53 x 21.2 x 21.3
Iron, brass and wood

CAT. 1824 : M.II.118

Um pyrometro, pelo qual se podem observar as dilatações de varios corpos, ou a fogo nu, ou em banho de agoa quente: feito por Haas. Tem varias pertenças, que todas vão debaixo deste numero.

A pyrometer, by which it is possible to observe the dilation of various bodies, either in the naked flame, or in a bath of hot water. Made by Haas. It has various belongings that all go under this number.

"The action of fire on metals", as Nollet mentions in his Leçons de Physique Expérimentale, can be measured by an instrument called a pyrometer. The mechanism that works this apparatus is based on the multiplying effect of forces and of the amplitude of movements of the combination of cogwheels and worm -screws.

The system of the pyrometer's constituent gears is operated by the end of a metal bar, submerged in a receptacle of water, which is heated by little night lamps distributed along the reservoir. The bar, whose ends rest against two posts, expands as a consequence of the rise in temperature. One of the posts is fixed and the other is able to move, accompanying the end of the bar during expansion. This movement, slow and small, is amplified by the pyrometer through its set of cogwheels. These engage one another successively, the system ending by acting on a pointer that moves over a circular graduated panel mounted horizontally.

The dial of the apparatus is divided into 10 sectors, each of which is subdivided into 50 equal parts. The sensitivity of this instrument allows the expansion of the bar to be measured to within hundredths of a millimeter.

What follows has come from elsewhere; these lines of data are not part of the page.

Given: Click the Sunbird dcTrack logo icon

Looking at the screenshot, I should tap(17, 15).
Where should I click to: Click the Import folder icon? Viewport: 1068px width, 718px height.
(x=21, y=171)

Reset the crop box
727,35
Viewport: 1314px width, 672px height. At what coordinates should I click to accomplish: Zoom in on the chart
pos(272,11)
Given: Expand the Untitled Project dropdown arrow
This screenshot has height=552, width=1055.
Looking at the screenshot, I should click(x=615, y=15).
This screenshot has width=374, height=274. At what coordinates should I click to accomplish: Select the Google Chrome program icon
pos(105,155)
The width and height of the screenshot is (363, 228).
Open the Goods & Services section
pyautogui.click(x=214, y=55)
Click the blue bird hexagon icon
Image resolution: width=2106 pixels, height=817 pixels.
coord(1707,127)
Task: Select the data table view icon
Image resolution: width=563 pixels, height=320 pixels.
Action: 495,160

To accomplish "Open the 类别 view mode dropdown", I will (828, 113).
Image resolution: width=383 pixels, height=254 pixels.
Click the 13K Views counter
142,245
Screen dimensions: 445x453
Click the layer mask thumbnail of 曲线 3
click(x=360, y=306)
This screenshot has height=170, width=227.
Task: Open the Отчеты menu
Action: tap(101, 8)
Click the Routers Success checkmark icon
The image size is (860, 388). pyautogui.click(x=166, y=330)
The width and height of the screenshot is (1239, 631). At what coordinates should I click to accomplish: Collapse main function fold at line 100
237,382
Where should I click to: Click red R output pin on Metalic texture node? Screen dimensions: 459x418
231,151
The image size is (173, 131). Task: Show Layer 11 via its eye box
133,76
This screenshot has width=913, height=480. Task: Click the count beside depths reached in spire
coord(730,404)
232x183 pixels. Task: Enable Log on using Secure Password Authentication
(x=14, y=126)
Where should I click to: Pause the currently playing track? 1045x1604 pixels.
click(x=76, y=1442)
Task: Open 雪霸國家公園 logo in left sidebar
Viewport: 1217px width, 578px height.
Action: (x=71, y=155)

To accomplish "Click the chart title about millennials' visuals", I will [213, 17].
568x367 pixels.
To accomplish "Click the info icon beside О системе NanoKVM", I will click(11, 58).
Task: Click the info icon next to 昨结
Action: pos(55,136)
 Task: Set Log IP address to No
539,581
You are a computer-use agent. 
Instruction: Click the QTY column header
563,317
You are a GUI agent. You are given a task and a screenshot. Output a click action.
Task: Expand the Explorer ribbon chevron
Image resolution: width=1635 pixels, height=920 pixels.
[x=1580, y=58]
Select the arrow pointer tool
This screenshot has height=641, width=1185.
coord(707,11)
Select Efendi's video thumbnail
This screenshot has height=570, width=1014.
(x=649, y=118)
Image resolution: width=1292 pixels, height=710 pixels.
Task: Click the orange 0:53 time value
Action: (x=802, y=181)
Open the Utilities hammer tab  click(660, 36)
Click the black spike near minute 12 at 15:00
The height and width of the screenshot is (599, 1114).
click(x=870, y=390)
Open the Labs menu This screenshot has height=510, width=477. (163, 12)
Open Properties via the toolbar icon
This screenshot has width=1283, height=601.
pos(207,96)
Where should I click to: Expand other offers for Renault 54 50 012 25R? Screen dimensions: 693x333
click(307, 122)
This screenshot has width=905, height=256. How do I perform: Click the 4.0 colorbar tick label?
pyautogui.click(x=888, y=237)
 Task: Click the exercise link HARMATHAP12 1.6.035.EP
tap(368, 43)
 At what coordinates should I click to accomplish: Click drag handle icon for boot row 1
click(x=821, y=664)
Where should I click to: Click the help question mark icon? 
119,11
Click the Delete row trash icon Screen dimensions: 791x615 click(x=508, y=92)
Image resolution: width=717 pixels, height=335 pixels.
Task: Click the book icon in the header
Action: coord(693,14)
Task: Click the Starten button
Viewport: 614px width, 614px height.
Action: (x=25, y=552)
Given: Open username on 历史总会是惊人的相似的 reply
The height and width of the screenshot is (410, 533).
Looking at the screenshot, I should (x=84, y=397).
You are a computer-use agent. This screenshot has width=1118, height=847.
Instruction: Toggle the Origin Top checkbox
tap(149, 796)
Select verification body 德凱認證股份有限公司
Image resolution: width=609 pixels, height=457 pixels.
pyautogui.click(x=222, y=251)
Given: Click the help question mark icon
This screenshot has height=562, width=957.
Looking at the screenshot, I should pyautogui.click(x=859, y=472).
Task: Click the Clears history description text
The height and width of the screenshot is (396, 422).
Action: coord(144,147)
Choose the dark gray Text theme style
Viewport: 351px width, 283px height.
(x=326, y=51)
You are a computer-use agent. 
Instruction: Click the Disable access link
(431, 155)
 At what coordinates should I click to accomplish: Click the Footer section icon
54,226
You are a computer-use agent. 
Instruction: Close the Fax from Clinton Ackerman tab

The number of turns made by the pointer is registered through a little window in the dial, under which turns a little calibrated disk, divided into 10 equal parts.

In Leçons de Physique Expérimentale, Nollet describes the experiment carried out. By heating bars of different metals, it was possible to record their behaviour, taking as a term of comparison, their increased length at determined time intervals.

This pyrometer was made in Lisbon in 1805, and the dial bears the signature of Jacob Bernard Haas.

Nollet, Jean-Antoine, Leçons de Physique Expérimentale, Paris, 1764, Vol. IV, Lec. XIV, Pl. 1, p.18, Fig 4.